(EXERCISE INPUTS):
• • • • •

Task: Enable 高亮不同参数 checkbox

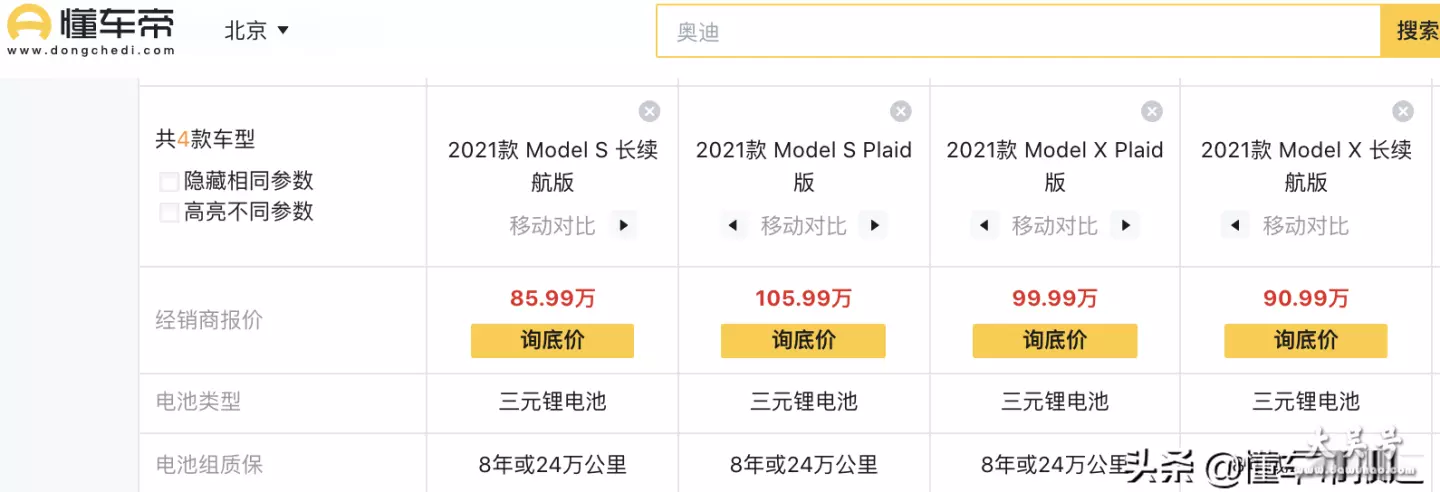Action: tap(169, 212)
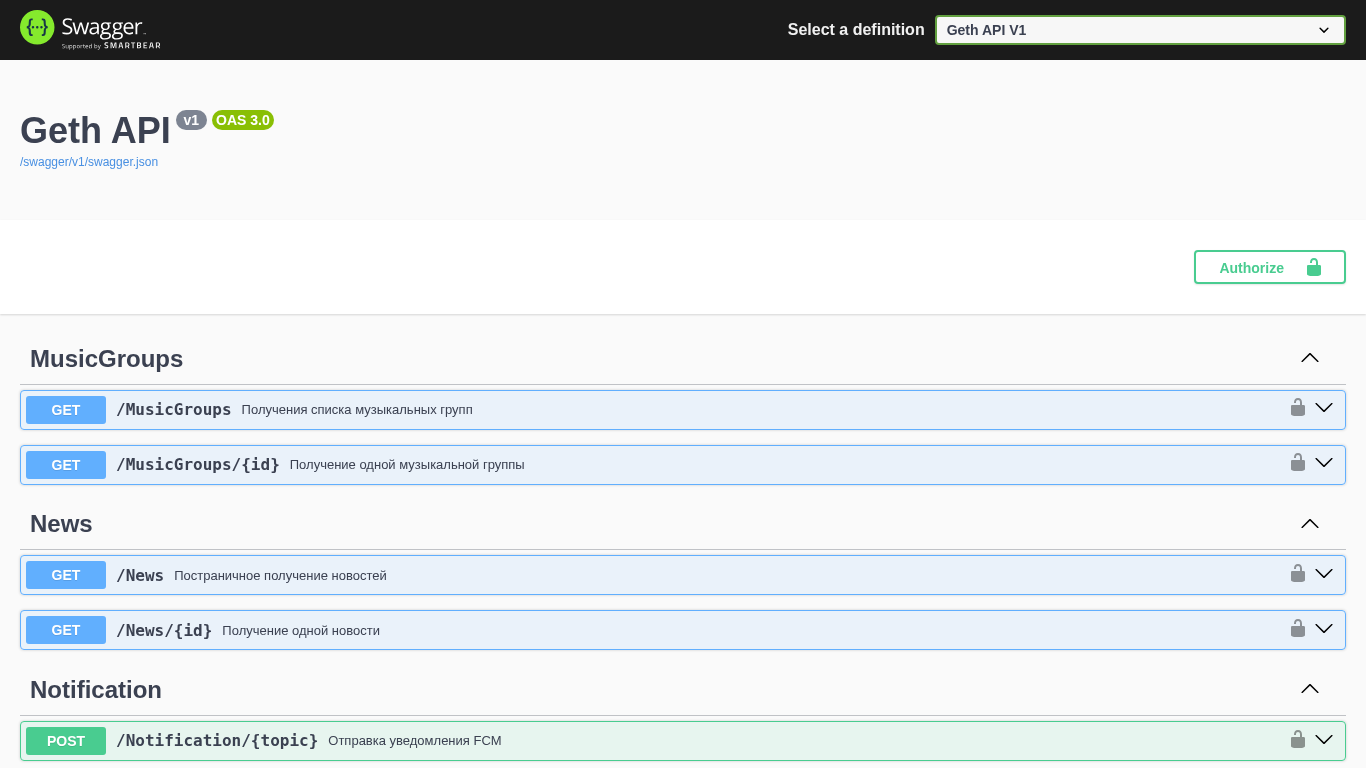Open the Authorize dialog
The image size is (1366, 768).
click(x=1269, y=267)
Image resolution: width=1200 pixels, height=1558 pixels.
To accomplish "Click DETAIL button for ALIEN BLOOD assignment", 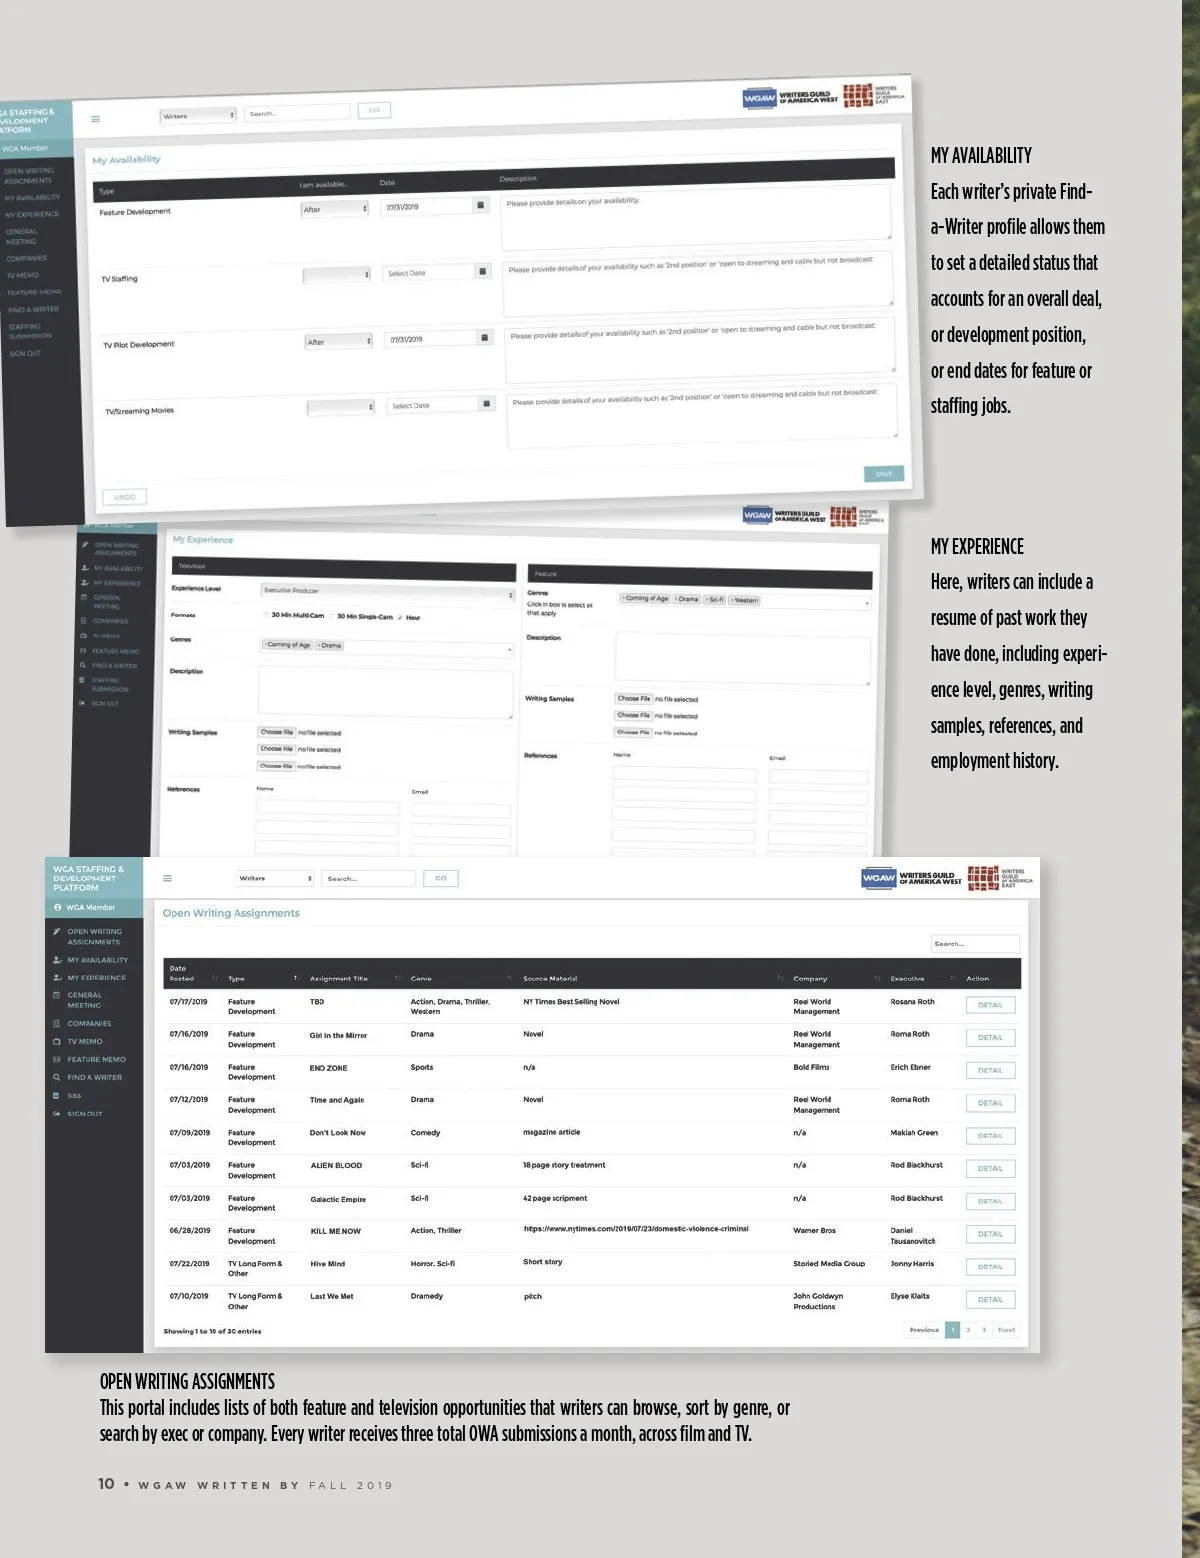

• • • • •

(PROBLEM TO SOLVE): If an entry holds a picture, skip the picture and print the rest of the data exactly.

(ANSWER TO THE PROBLEM):
Task: Enable 高亮不同参数 checkbox

Action: tap(169, 212)
Open the Authorize dialog
The image size is (1366, 768).
click(x=1269, y=267)
Image resolution: width=1200 pixels, height=1558 pixels.
To accomplish "Click DETAIL button for ALIEN BLOOD assignment", 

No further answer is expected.